Además, al recorte del Ministerio se suma el de la Comunidad Autónoma, fruto del Plan de Reequilibrio. Todos los grifos se han cerrado, y las consecuencias ya han comenzado a visualizarse. El Comité Antisida (Casmu), la principal ONG en el campo de la lucha contra el VIH, cerró el día 1 de junio un bajo en Cartagena que durante años se ha utilizado para el intercambio de jeringuillas. El servicio iba más allá. «Se guardaba la medicación a personas sin techo y se les ofrecía una merienda a través del Banco de Alimentos», recuerda Bartolomé de Haro, gerente de Casmu. Galletas, café con leche, paté, bocadillos. Para algunos de estos toxicómanos, era su única comida al día.

Entre 25 y 30 personas acudían diariamente a este local, situado en la carretera de Los Mateos, en una zona especialmente castigada por la droga. Ahora, tienen la posibilidad de ir a la sede de Casmu en el centro urbano. Pero no solo existe el peligro de que muchos dejen de ir. El servicio se ha recortado, porque los horarios deben adaptarse al funcionamiento del centro, que atiende a otros colectivos y pacientes, y porque ya no hay alimentos.

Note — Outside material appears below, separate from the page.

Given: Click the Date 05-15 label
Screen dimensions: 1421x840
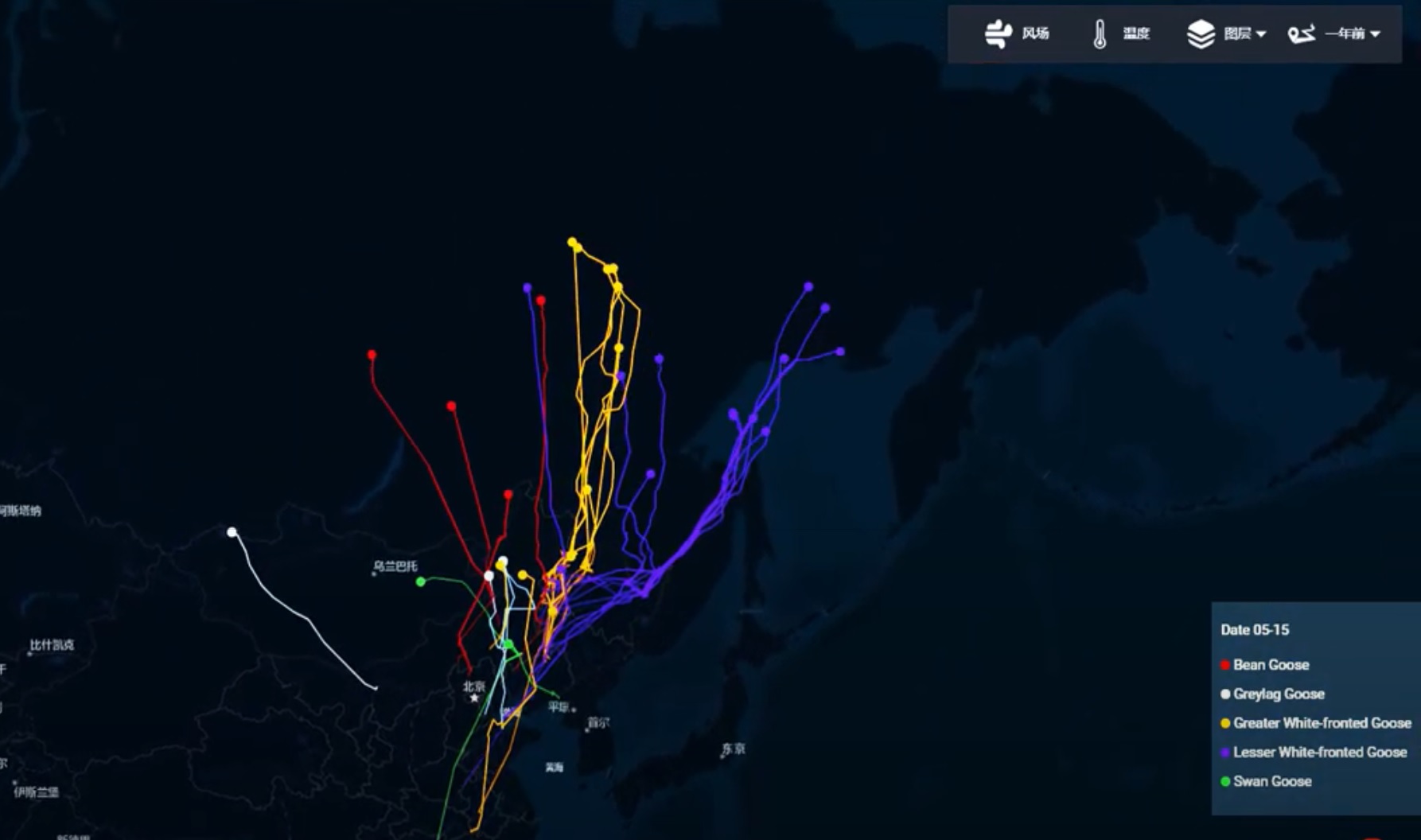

El bajo de la carretera de Los Mateos se financiaba gracias al Ayuntamiento de Cartagena, que este año no ha aportado su parte, y a la Consejería, que mantiene una deuda con Casmu de 17.000 euros por subvenciones del año 2011. De los 50.000 euros que les correspondería a esta organización en 2012 todavía no se sabe nada. «A principios de año advertimos a Salud Pública que no podíamos mantener los servicios en estas condiciones, pero nos pidieron que continuásemos y nos prometieron que nos pagarían. Ahora, nos encontramos con que no hay dinero del Plan Nacional y estamos a la espera de que Sanidad nos aclare la situación», explica Bartolomé de Haro.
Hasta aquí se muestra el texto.